Somehow related to this was a "This American Life" story on NPR this weekend about the Rev Carlton Pearson, a pentecostal preacher from Tulsa, who woke up one day and decided that hell didn't exist and that everyone was going to heaven. He was declared a heretic by his church and most of his congregation deserted him. He had argued (preached) that the Pentecostal God was worse than Hilter. After all, he said, Hitler had killed only 6 million. The Pentecostal God was slated to kill a thousand times more than that, at least. The response of his church and those of his congregants who bothered to engage him was simply this: "Who the heck are you are? We don't like the thought of billions of people consigned to burn in hell either, but we didn't make the rules. That's what the Bible says will happen and that's just the way it is."

This kind of stuff (along with jihadis flying planes into buildings and otherwise seeing glory and martyrdom in suicide bombings) is what gives Harris' and Dawkins' antipathy some appeal. How can people believe such stuff? Indeed, how can otherwise perfectly sensible people believe in God at all?

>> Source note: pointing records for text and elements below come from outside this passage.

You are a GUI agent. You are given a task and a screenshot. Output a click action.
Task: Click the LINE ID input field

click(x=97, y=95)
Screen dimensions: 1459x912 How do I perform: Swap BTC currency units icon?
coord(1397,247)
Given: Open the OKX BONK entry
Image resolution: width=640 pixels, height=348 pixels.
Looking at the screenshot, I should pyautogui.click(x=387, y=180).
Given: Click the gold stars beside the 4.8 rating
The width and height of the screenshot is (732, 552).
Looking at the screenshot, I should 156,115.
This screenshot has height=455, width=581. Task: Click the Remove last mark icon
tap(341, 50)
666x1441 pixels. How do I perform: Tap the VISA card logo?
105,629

But for all of my incredulity at such beliefs, I can not take the step Harris and Dawkins take. I cannot bring myself to condemn such belief or to campaign against it. I know too many sensible people (from my wife to C. S. Lewis) who hold such beliefs and for whom those beliefs are a positive influence in theirs lives and in their relations with others. Thus, I tend to see religious belief much as I do divining rods: I think it is silly to suppose that a Y-shaped stick held in both hands is any better at finding water than random digging. But I see no point in telling people who do believe that it is better that they are stupid or ignorant or superstitious or irrational for doing so.

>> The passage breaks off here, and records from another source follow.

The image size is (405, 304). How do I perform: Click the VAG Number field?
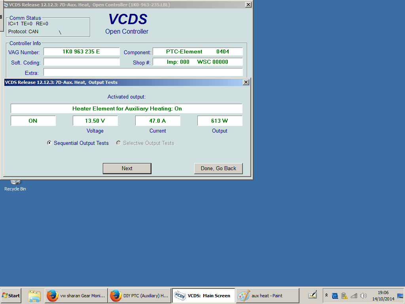[x=81, y=52]
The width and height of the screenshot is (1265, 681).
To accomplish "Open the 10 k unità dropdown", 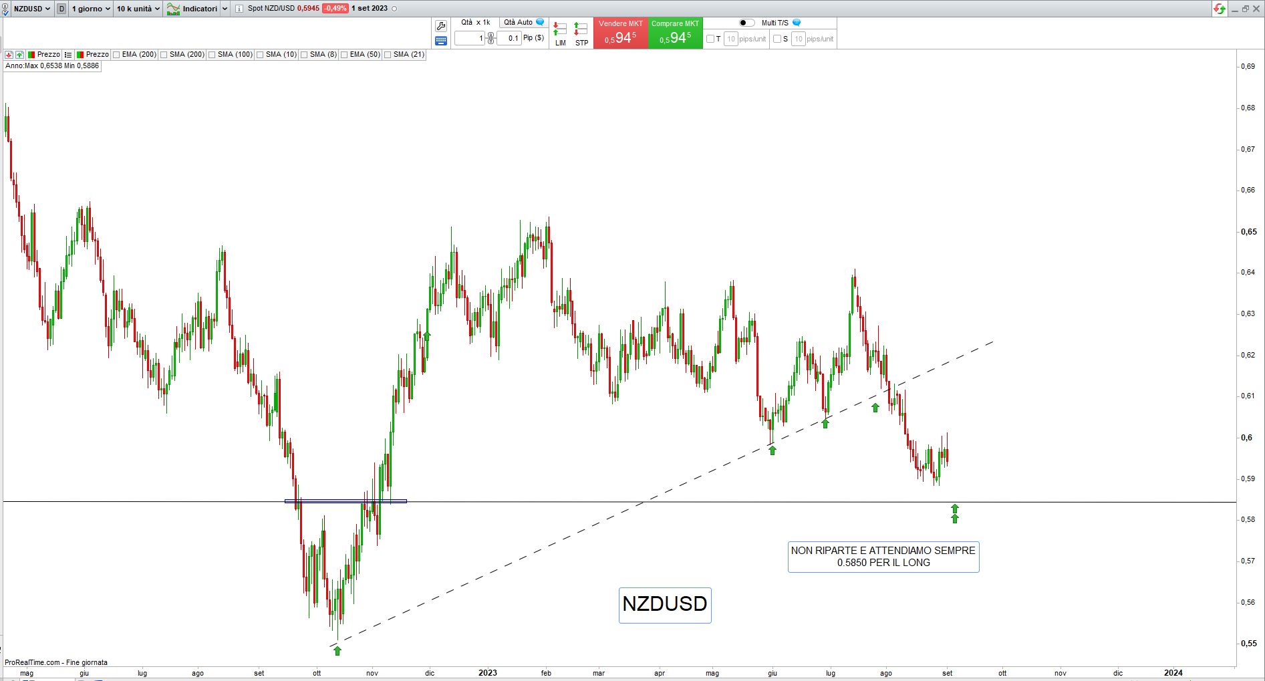I will click(x=138, y=9).
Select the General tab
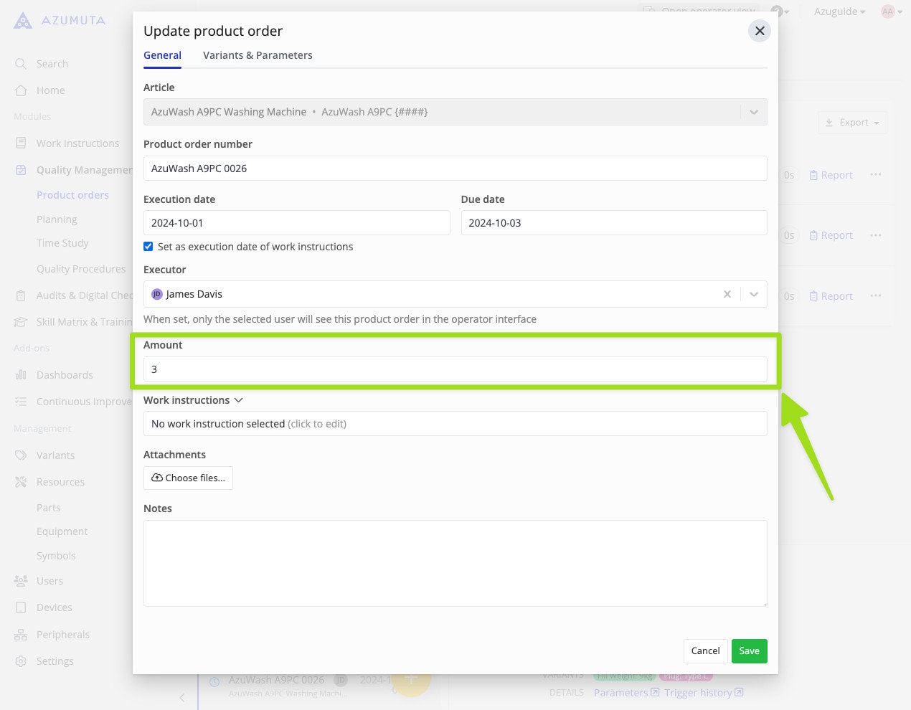The height and width of the screenshot is (710, 911). tap(162, 55)
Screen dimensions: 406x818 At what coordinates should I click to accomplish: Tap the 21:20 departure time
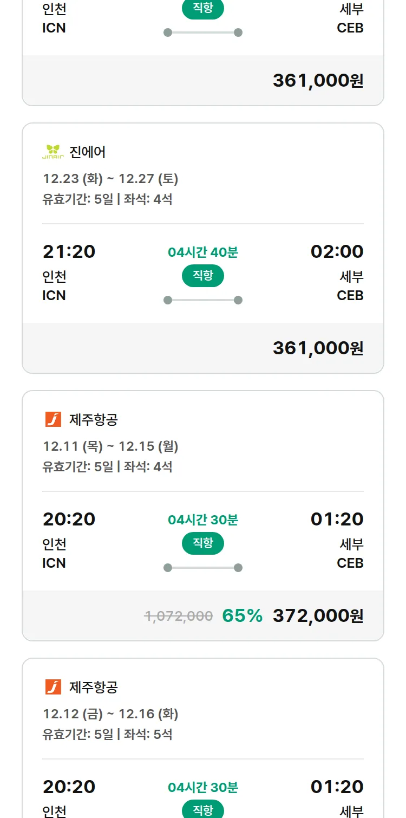69,251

In thinking about all of this, I came to the conclusion that it is not the belief or faith to which I object, it is the proselytizing. I am prepared to let anyone believe whatever he wants, just so long as that belief does not include a compulsion to convert me or to condemn me or my actions becuase they are contrary to those beliefs. I will tolerate his inanity (as I see it) so long as he tolerates my decadence (as he sees it).

Which brings me back to the NYT article that started all of this. I detest evangelicism, and it makes no difference whether the "God" in whose name the evangelicism is perpetrated is the God of Abraham, the God of Revelations, the God of the Koran or the God of scientific rationalism.